▶ **REQUISITOS DEL EJERCICIO**
Cuenta las líneas del listado que sigue en las que aparece la palabra "located" y responde únicamente con esa cifra.

▶ **INFORMACIÓN PROPORCIONADA**
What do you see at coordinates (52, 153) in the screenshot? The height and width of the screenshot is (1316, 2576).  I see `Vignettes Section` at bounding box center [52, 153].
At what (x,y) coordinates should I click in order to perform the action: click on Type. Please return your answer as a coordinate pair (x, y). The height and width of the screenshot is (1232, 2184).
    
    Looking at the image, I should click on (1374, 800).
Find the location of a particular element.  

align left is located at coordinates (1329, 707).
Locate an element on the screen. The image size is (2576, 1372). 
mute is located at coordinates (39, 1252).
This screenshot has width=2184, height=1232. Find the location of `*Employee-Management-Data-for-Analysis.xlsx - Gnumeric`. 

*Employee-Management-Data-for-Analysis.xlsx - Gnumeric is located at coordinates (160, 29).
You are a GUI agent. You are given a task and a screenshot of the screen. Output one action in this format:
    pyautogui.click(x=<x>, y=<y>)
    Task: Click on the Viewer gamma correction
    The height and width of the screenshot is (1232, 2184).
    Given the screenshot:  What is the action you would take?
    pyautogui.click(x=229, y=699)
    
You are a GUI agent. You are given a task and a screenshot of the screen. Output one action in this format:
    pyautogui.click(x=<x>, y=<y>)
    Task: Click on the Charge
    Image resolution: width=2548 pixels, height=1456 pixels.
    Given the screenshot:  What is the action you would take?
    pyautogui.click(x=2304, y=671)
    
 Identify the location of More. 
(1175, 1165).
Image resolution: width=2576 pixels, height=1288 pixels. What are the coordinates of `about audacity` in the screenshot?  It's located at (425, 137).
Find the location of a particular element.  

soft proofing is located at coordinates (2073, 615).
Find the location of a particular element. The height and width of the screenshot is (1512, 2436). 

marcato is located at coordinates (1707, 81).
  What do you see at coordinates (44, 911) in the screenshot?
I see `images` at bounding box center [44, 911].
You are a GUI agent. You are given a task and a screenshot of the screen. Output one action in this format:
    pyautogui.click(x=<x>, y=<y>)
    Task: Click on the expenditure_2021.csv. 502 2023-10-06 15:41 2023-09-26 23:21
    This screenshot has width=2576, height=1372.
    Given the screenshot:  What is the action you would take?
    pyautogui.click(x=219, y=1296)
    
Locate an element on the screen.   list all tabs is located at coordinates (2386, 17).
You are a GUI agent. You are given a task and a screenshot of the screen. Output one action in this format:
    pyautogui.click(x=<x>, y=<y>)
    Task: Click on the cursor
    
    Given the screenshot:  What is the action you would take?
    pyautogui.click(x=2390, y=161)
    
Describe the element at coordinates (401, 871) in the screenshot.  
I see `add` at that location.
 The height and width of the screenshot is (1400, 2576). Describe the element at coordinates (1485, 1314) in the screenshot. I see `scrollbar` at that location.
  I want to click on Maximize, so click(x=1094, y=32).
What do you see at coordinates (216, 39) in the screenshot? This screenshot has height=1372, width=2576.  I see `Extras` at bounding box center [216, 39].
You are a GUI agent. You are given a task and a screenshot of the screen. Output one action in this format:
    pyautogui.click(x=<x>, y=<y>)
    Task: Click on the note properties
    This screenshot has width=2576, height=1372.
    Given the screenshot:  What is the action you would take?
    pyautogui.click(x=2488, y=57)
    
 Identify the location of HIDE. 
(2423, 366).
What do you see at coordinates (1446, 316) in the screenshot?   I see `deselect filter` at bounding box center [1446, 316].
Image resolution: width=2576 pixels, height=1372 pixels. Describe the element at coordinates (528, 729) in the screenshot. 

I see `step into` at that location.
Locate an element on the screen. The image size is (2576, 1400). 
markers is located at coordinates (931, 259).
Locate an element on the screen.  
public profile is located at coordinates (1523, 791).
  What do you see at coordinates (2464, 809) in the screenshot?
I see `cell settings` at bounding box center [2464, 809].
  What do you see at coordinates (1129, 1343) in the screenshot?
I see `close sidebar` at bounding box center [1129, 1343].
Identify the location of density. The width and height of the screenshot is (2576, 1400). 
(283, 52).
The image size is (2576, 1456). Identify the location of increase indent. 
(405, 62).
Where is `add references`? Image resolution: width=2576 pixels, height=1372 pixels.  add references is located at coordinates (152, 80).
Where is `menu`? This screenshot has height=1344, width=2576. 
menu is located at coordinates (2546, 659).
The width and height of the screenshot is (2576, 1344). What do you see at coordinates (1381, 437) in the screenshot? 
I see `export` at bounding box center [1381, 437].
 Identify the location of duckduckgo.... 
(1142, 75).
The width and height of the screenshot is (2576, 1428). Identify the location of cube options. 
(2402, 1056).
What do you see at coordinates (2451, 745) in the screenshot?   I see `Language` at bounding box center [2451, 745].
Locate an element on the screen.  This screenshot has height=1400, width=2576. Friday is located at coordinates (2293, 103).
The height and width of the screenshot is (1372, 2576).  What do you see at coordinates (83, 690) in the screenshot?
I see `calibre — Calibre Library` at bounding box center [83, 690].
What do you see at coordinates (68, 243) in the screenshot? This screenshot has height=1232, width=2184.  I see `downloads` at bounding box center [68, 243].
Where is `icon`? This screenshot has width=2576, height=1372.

▶ **RESULTADO FINAL**
12